§ **WHAT IS BEING ASKED**
Check every line in the listing below for "bottom". Copy the ones where it occurs.

§ **MATERIAL SHOWN**
*** Block opens ***

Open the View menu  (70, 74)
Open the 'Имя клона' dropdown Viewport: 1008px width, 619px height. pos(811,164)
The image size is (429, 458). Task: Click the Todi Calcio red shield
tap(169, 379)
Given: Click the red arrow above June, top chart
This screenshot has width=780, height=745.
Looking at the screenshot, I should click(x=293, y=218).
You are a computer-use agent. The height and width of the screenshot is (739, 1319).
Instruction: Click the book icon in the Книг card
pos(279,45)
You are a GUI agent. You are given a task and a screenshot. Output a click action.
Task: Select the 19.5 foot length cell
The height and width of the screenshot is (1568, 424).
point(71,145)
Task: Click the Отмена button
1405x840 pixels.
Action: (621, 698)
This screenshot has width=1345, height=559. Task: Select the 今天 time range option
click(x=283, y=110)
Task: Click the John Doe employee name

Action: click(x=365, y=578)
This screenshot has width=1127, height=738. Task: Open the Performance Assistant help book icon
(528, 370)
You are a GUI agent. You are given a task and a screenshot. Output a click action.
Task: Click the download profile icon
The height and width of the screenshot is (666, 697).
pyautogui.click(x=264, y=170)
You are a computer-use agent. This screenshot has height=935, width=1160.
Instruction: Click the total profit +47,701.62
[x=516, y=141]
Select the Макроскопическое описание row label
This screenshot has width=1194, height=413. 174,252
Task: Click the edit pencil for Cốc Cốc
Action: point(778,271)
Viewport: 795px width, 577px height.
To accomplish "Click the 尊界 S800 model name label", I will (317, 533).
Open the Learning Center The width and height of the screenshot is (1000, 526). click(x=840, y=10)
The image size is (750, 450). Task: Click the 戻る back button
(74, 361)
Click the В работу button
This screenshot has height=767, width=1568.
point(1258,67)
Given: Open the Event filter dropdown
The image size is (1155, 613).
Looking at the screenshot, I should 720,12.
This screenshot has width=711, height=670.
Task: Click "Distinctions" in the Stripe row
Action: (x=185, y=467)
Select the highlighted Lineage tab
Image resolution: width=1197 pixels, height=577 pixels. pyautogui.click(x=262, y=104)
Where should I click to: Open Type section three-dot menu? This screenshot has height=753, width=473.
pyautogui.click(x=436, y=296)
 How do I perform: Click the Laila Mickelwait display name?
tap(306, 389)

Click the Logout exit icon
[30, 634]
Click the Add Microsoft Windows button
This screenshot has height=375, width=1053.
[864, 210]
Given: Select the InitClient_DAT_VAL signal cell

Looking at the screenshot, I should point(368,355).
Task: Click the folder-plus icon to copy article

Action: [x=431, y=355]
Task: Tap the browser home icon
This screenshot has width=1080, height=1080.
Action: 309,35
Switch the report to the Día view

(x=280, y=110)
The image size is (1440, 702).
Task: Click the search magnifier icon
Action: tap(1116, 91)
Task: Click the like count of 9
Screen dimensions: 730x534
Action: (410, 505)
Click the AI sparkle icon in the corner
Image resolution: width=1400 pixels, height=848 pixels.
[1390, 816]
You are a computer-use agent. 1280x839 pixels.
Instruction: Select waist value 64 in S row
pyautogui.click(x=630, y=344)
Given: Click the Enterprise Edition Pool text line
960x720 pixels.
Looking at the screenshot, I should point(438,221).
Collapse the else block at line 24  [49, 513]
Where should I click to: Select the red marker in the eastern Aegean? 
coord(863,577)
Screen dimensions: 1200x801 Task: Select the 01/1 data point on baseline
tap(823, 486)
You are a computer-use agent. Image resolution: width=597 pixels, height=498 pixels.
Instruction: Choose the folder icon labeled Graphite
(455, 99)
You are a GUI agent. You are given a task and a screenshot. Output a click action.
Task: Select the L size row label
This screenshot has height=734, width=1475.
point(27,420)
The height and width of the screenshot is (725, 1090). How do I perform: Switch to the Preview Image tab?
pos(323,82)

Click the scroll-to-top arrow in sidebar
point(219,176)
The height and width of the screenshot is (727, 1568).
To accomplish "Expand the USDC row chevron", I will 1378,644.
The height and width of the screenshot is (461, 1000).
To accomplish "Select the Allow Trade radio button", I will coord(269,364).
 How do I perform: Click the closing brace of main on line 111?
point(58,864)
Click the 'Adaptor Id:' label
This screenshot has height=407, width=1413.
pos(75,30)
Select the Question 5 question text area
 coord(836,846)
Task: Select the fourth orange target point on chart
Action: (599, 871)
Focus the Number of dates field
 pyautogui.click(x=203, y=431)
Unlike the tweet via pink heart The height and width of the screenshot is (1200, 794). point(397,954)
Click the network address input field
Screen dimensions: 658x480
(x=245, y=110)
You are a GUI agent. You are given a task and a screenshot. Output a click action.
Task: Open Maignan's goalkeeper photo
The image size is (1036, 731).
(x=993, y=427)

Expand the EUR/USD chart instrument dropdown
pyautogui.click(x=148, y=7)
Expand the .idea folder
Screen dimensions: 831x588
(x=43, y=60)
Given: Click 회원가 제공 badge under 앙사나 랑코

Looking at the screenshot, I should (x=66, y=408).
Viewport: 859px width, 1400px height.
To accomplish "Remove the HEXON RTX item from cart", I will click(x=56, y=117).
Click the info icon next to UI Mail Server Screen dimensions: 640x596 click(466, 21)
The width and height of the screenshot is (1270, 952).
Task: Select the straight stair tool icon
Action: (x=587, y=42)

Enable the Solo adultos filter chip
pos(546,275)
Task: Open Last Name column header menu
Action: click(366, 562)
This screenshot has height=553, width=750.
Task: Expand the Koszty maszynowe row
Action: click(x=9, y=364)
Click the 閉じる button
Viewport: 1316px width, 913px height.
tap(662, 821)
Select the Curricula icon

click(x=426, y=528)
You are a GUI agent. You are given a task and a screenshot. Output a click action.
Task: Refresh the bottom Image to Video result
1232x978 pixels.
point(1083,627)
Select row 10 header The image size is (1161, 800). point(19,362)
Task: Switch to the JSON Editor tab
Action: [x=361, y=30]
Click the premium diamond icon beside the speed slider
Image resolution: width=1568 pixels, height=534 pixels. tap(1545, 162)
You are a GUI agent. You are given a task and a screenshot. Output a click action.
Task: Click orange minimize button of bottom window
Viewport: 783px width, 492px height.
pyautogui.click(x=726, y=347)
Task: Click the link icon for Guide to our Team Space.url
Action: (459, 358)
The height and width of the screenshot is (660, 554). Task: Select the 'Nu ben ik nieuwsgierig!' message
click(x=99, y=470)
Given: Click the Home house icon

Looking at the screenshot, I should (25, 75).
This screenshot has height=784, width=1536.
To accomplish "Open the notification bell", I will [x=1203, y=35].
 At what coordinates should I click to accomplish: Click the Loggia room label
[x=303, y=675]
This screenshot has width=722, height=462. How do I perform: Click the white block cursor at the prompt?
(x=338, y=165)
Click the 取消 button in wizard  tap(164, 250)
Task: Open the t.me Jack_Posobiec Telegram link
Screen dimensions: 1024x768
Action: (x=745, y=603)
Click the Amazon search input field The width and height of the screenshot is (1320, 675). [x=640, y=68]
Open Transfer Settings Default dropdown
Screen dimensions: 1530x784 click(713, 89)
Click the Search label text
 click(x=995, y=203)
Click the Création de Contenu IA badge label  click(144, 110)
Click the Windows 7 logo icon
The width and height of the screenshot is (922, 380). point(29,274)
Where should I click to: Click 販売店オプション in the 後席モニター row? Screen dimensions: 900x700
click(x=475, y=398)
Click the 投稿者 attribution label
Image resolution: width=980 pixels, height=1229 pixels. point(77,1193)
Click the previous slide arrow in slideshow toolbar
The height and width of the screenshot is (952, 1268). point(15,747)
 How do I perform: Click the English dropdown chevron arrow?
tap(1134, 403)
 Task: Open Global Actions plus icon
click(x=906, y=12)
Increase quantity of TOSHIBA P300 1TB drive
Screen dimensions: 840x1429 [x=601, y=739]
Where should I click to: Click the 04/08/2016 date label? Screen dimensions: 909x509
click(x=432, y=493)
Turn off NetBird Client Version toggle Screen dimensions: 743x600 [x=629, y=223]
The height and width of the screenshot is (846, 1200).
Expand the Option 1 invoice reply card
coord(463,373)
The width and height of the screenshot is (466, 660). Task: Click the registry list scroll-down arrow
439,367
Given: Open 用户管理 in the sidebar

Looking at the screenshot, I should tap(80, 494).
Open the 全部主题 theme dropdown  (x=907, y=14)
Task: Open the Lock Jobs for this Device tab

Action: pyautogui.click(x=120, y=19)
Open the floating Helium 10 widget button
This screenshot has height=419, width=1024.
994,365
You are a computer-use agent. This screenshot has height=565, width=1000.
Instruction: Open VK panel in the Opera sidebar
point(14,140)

*** Block closes ***

§ **RESPONSE TO THE EXERCISE**
Task: Refresh the bottom Image to Video result
Task: Click orange minimize button of bottom window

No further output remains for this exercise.